Sim. Além da célebre carta anónima com nomes de pessoas, houve jovens que denunciaram o general Ramalho Eanes e o professor Marcelo Rebelo de Sousa, Jaime Gama e outros. Estão lá no processo. Foram denúncias absolutamente infundadas e absurdas.

Ficou só um núcleo...

Sim, ficou o grupo inicial. A partir de janeiro de 2003, três ou quatro dos jovens, que terão sido vítimas de abusos, referem sempre os mesmos, o que leva a acusação a fundar-se nestes nomes. Quanto aos outros, percebeu-se rapidamente que eram manifestamente inconsistentes. Se me perguntar se acho que o Ministério Público e a policia fabricaram isto, claro que não.

Então o que acha?

Os nomes foram ganhando consistência. O Carlos Cruz era fácil de perceber. Era a pessoa que, juntamente com Mário Soares, tinha maior notoriedade no país. O Jorge Ritto e o Ferreira Diniz eram homossexuais e davam muito jeito neste contexto. O Manuel Abrantes era a pessoa que protegia o Silvino, o Marçal o advogado do Silvino... tudo isto parecia ter uma lógica.

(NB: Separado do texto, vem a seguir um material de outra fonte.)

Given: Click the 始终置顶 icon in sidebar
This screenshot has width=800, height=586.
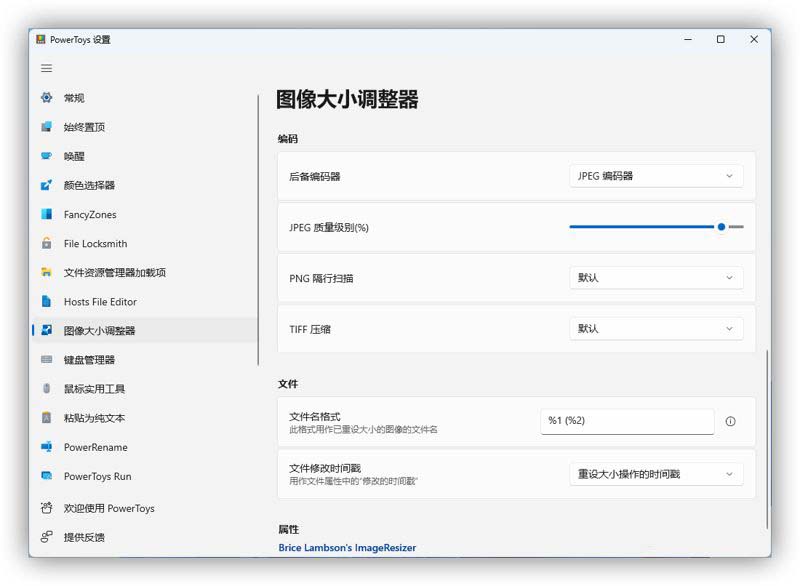Looking at the screenshot, I should click(46, 127).
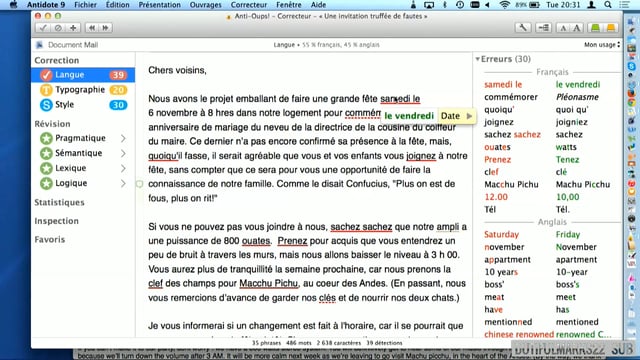This screenshot has width=640, height=360.
Task: Toggle the Langue correction filter
Action: pyautogui.click(x=83, y=75)
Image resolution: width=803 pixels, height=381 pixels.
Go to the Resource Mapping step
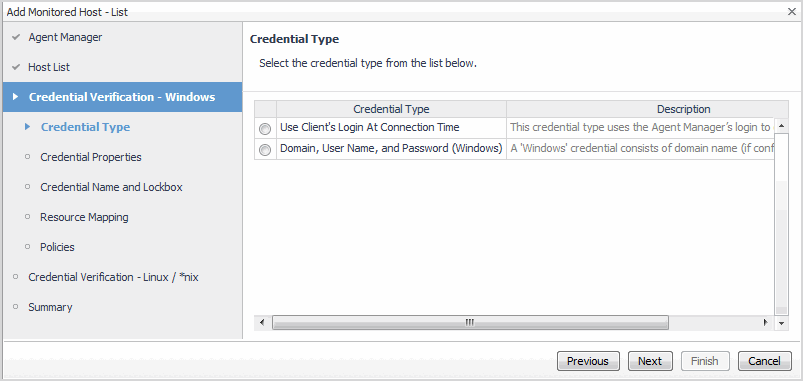click(84, 217)
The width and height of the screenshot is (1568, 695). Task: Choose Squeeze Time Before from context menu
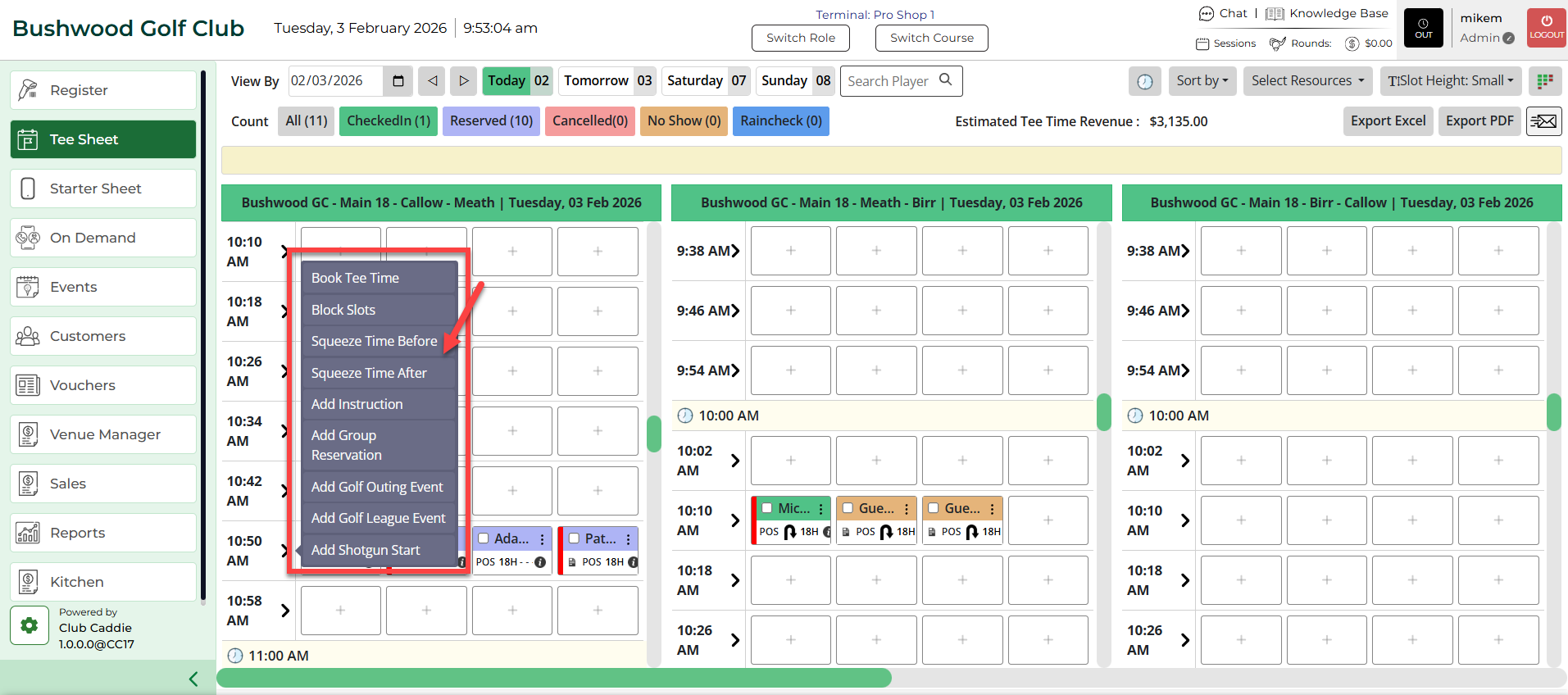pos(375,341)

Só que, se isto tivesse sido feito com seriedade, perceber-se-ia rapidamente que nada tinha lógica. Quem tenha o mínimo de experiência em processos de abuso sexual sabe que são de prova muito difícil. Mas se fosse verdade que estas pessoas estavam envolvidas numa rede tinham de ter aparecido provas materiais que os ligassem...

De que tipo?

Recolheram-se todas as chamadas de telefone e estas pessoas nunca contactaram umas com as outras. O Cruz não tinha registo de nenhuma destas pessoas. Poder-se-á dizer que eles tinham telefones só para isto. É uma hipótese, mas temos de ir aos locais. Conseguiu percebe-ser alguma relação entre estas pessoas? Não. O que rapidamente se percebeu é que nestes locais nada se tinha passado. Depois houve locais que desapareceram, eram num sítio e depois já não eram.

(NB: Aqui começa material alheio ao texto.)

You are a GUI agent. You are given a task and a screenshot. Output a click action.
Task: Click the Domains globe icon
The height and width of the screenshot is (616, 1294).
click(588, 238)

Neste processo foi tudo fantasia? Há alguma razão?

Há alguma razão. Estes jovens foram vítimas de abusos. Acho que há um papel do Carlos Silvino, não sei se na dimensão em que está no processo, porque acabou por ser condenado por muitos mais crimes do que aqueles que efetivamente acredito que fez. O Carlos Silvino foi o instrumento que permitiu ligar tudo. A certa altura disse que era o Carlos Mota, motorista do Cruz, que ia deixar uns papéis ao porteiro da Casa Pia, um senhor Graciano Nunes. Só que à data destes factos já não estava na Casa Pia, mas internado num lar. Durante o julgamento fazia sempre a pergunta: "Conhece o Sr. Graciano Nunes?" E ninguém conhecia, a não ser duas ou três pessoas mais antigas que disseram ser um porteiro dos anos 1980. Isto era completamente fantasioso.

Quem fantasiou?

Isto foi inventado por uma mente fascinante. Esse rapaz Francisco Guerra que conseguiu convencer dois antigos colegas de quarto, que são as três pessoas que estão no centro do processo, a entrarem nisto.

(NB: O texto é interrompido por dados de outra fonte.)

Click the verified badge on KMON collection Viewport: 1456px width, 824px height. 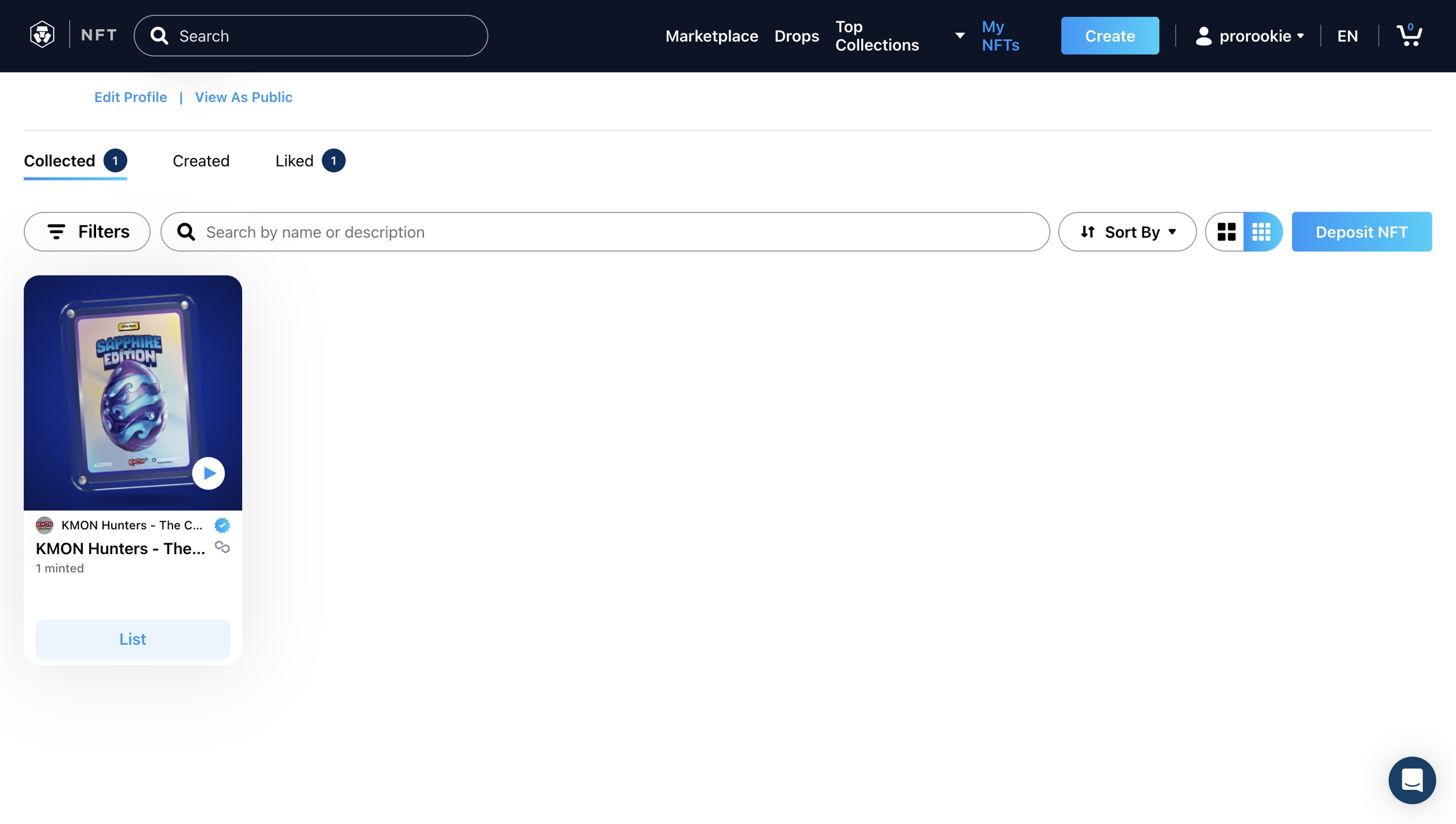point(222,525)
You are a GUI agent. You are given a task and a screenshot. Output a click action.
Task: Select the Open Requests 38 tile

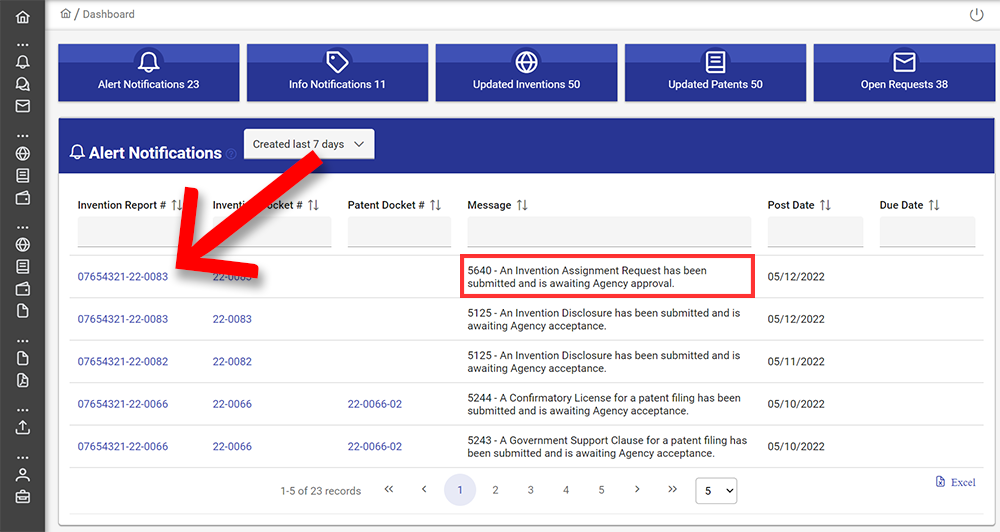(x=903, y=72)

Acredita que a sentença estava definida muito antes?

Acredito que na cabeça dos juízes a ideia de que iam condenar há muito que estava definida. Mas a sentença é um exercício absolutamente fascinante de ler. Alguém que se dê ao trabalho de ler aquelas duas mil e não sei quantas páginas percebe que quem a fez está completamente sem norte no seu raciocínio. Não tenho nada contra os senhores juízes que a fizeram. Provavelmente decidiram de acordo com aquilo que achavam em consciência, mas a sentença demonstra o desnorte que ia naquele tribunal. Em momento nenhum pus em causa que os juízes estivessem de má-fé. Agora o seu inconsciente estava tomado pelo vírus que tomou conta do país. Inconscientemente, eles achavam que, perante um escândalo daqueles, não podiam deixar de condenar as pessoas. Foram levados por uma febre que tomou conta do país, que distraiu o país e que levou à condenação de pessoas.

Que vírus é esse?

Não há nada de mais horroroso para uma comunidade do que o abuso sexual de crianças. Não é por acaso que os abusadores são punidos nas prisões e perante um abusador todos estamos contra. É a linha vermelha que ninguém admite, e por isso é muito fácil incendiar uma comunidade para uma situação de abusos sexuais. Sobretudo quando se trata de jovens entregues a uma instituição do Estado, que deveriam estar protegidos. E quando do outro lado estão pessoas com uma certa projeção na comunicação social, na política, embaixadores e médicos, as pessoas sentem uma raiva enorme para que se faça justiça. E isso às vezes cega as pessoas. Foi o que aconteceu.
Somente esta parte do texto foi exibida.